然未有任何理由,衛生署於102年5月8日竟逕行公告,即日起取消自民國94年以來,所訂之『醫學中心家數上限管制』,並且進一步放寬醫學中心評鑑分數之計算方式,除五大任務評鑑外,廢除以分數權重排序取得醫學中心資格之作法(舉例而言,以台北區目前9家醫學中心,若有10家醫院於台北區申請醫學中心評鑑,則以分數五大任務與各項分數權重之總分排序,前9名為醫學中心,第10名則維持區域教學醫院層級與給付)。據聞,至少有七家區域教學醫院可據此申請醫學中心升格,全國醫學中心將暴增為30家,而新增之醫學中心仍然集中於醫療過剩區域,惡化醫療發展失衡!
何以衛生署要突然在健保財務如此拮据之際,不惜破壞醫療網以每兩百萬人口設置一家醫學中心之規劃與上限,而逕行公告取消?是否為特定醫院服務?督保盟表示,衛生署邱署長應公開向國人說明!
至少年增132億支出 健保面臨急遽政策性掏空
全民健保財務支出每年以4.5%左右成長,而收入面僅約1.6%的成長,加上重振五大科及護理人力所需經費,每年約需100億金額,因此即使補充保費全數得以課徵,仍無法應付健保財務。依健保局101年總額統計,全年不含部分負擔之年度總額為5292.1億點,其中22家醫學中心(西醫醫院特約總數為478家)之門診與住診申報點數合計1471.5億點,佔醫院總額之42.86%,佔整體健保總額27.81%,4.6%醫院家數用掉近一半的醫院總額。

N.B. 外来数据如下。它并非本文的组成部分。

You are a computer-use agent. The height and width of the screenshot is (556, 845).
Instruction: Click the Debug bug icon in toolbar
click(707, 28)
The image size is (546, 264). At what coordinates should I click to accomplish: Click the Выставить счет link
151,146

然而因此政策,若醫學中心新增七家,增加床數預估為4400床左右,在民眾就醫行為沒有改變下,健保將因此在『住院』部分就會一年增加近132億點,這還不包含門診之申報點數及民眾因此每次的門診部分負擔必須增加120元(由240元上升為360元)。健保加速破產,而醫院點值將下降至0.8以下。

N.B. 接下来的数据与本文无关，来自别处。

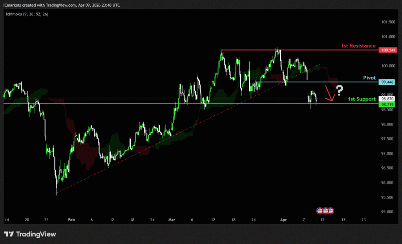
Task: Select the "Pivot" text label
Action: tap(369, 78)
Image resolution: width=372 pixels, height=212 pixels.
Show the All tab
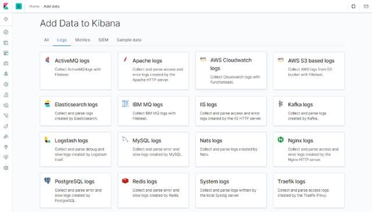pos(47,40)
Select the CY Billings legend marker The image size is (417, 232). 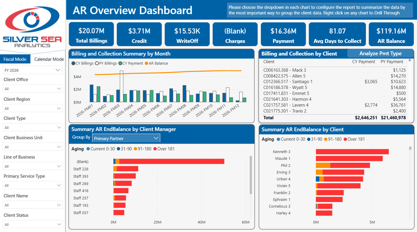point(73,63)
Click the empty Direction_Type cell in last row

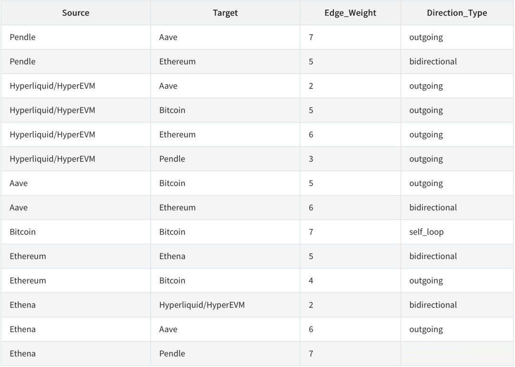click(457, 353)
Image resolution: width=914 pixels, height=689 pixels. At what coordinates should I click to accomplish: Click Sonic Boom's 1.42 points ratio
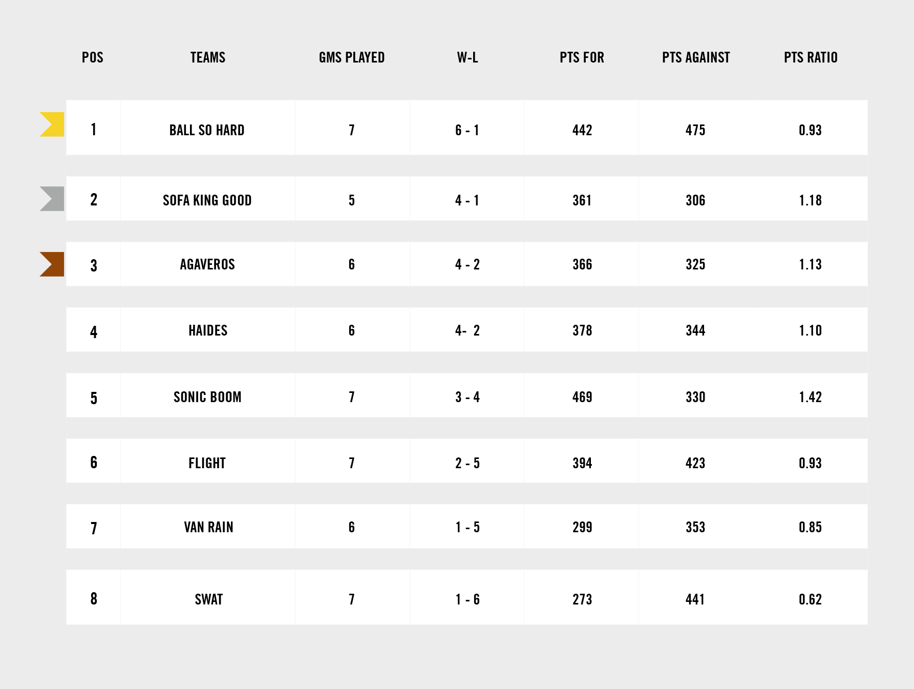point(810,397)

倘此,便坐實醫療法與健保法所規範之分級醫療與轉診制度僅是口號,是政府據此收取民眾較高部分負擔之藉口,台灣將成醫學中心之島!
醫療體系加速崩壞 五大科及護理人力惡化加劇
醫學中心暴增,首當其衝的是醫療體系的加速崩壞,依衛生署估算,現行全國教學醫院及醫學中心對專科住院醫師的需求量為2143名,每年醫學生的畢業數量卻僅1300名,供不應求,因此住院醫師短缺嚴重,特別是五大科,為此衛生署甚至下修住院醫師容額數為1670名,當醫學中心增加7家,則住院醫師所需數量便至少新增一千名以上,大醫院便只能從中小型醫院取才,五大皆空與醫療區域失衡的嚴重程度令人不敢想像,而醫學中心所需之護理人數,更因護病比而缺額更嚴重,血汗醫院立刻變成地獄醫院!當衛生署傳達給民眾的訊息就是『普設醫學中心才是好的』、『每個縣市都應有醫學中心』,社區醫院便會自然在市場上因政策而消失殆盡!
錯誤的政策比貪汙更可怕,當政府在譴責民眾浪費、濫用醫療,在研擬提高部分負擔、醫療不給付的同時,只要一紙無所依據的公告,就更甚於任何的健保浪費與虛報。台灣醫療體系面臨諸多懸崖,署長請您告訴全國民眾,衛生署選擇優先廢除醫學中心管制的理由是什麼?